You've probably seen the headlines: How Trump Consultants Exploited the Facebook Data of Millions. Facebook Ignites Debate Over Third-Party Access to User Data. Mark Zuckerberg Under Fire Over Data Controversy.
Here's what's happening: Facebook's lax data-sharing policies in 2015 exposed information about more than 50 million users to a researcher, who in turn shared it with political consulting firm Cambridge Analytica. Some of the story broke back in 2015, but it shattered this month when a former Cambridge employee, Christopher Wylie, shared internal company documents showing what happened.
This wasn't a hack. The researcher, Aleksandr Kogan, built a quiz app that you could log into using Facebook. You've probably done that before. So you know that when you use Facebook Login, you share information from your account—your name, your email, etc. But in 2015, Facebook's policies also allowed third party apps to collect information about your friends as well, even though they had never opted in. Though only 270,000 people actually used the app, Kogan (and Cambridge) got information on more than 50 million.

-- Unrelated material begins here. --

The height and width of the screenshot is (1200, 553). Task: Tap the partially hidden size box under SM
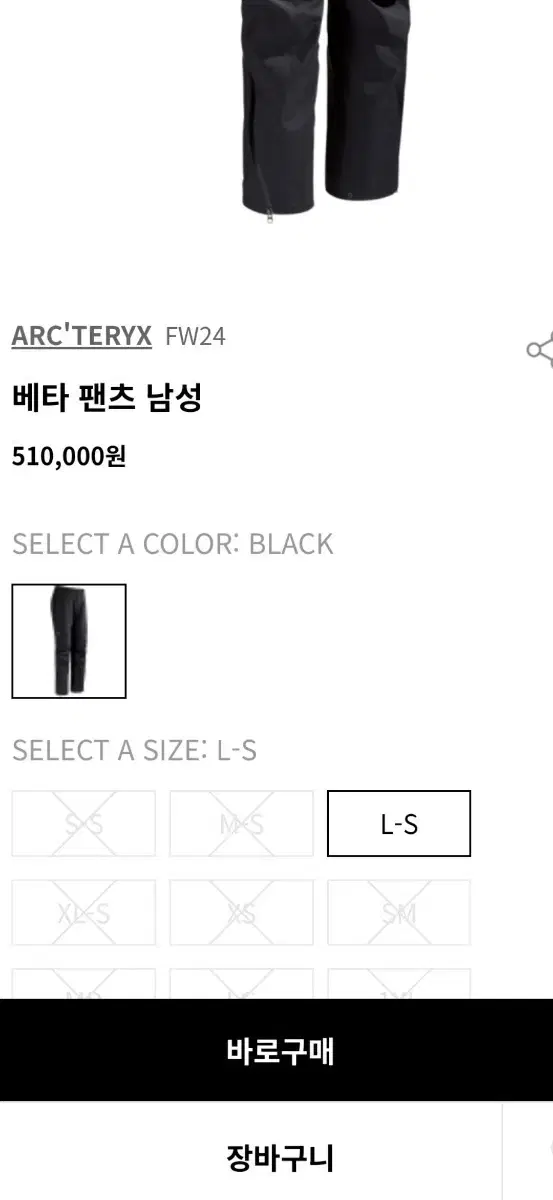(x=399, y=984)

Facebook says Kogan broke their terms of service by sharing the data he gathered, and Cambridge broke the terms by keeping it. But up until that point, both had been following the rules.
Why is it important?
There's a lot of hype around the "data machine" Cambridge built. Their goal was to develop psychographic profiles, to understand each person's personality and to serve them ads they would most respond to. The firm sold itself by touting this method, first to Ted Cruz' campaign and then to Donald Trump's. But you should know that, despite the hype, it's not clear this kind of targeting actually works. You can develop a psychological profile based on how a person behaves online, but the research is mixed on whether that profile is more useful than simple information like parents' political orientation. And even when you know a personality type, it's easy to get wrong which ads that specific person will like.
So the heart of this debate isn't whether Cambridge Analytica did anything wrong (they did) or whether their psychographic targeting really influenced the election (we don't know). It's how a company like Facebook should be required to deal with data sharing.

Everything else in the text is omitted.